Что характерно, эта физиономия вызывала сходные чувства и у Алены. Да разве только у нее?! Без преувеличения можно сказать, что большая половина россиян с удовольствием хоть один разок метнула бы стрелу в портрет… а лучше и в сам оригинал. Ибо им был не кто иной, как знаменитый Чупа-чупс.

Из дневника Елизаветы Ковалевской. Нижний Новгород, август 1904 года

Дописываю наутро. Вечером у меня не хватило сил перечислить все события, случившиеся накануне, – столько их произошло. И, надобно сказать, у меня создалось впечатление, что их теперь каждый день будет происходить все больше и больше!

Впрочем, по порядку. Итак, я остановилась на том, как убежала от Вильбушевич.

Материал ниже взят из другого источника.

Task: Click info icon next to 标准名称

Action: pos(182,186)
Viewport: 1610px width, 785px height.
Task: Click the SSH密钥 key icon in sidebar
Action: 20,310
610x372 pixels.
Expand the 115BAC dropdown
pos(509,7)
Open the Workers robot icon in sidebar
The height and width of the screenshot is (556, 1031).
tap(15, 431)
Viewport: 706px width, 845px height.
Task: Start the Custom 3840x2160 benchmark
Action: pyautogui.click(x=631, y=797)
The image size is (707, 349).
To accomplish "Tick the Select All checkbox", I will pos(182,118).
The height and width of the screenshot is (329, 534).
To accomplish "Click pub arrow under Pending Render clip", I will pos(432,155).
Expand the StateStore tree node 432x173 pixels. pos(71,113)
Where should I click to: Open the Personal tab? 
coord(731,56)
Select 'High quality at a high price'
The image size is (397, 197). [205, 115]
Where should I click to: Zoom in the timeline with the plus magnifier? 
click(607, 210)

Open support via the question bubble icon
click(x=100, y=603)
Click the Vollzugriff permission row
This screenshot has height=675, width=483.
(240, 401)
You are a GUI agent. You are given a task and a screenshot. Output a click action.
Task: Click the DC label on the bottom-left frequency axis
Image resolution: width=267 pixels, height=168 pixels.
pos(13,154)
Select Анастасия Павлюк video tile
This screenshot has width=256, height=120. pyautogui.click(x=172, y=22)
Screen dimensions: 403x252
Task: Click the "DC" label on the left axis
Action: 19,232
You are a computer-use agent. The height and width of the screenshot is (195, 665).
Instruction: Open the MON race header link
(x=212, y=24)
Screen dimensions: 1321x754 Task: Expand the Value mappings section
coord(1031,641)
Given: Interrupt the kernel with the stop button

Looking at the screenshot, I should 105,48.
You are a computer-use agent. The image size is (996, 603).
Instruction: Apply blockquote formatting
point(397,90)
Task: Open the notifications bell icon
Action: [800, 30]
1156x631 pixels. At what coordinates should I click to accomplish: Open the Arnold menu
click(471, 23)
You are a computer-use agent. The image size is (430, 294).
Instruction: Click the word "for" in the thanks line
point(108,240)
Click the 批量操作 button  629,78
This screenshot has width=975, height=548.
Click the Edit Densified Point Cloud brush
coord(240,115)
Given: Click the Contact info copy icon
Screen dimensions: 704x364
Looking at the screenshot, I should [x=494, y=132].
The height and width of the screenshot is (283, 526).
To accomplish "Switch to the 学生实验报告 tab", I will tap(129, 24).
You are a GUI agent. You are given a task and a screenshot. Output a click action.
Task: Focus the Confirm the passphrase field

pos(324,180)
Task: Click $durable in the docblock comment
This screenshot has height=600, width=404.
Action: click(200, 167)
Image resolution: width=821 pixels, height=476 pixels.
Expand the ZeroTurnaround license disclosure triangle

Оказывается, я пробыла у нее не столь уж мало времени: почти час. Не кликнуть ли извозчика вновь? А то моя бедная Павла там небось уже совсем голову потеряла. Как бы не кинулась заявлять в полицию об исчезновении судебного следователя, девицы Елизаветы Васильевны Ковалевской! Ох, как представлю, какие громы обрушатся на мою победную головушку, так домой возвращаться не хочется.

Нет, все же напрасно я позволяю Павле так помыкать собой! Конечно, она моя нянюшка, она заменила мне всех моих родных, безвременно умерших, она вырастила меня, но в том-то и дело, что я уже выросла! Причем давно. И если меня еще называют девицею, то гораздо чаще – старой девою. А я все еще трепещу своей няньки! Уже своих детей пора бы стращать!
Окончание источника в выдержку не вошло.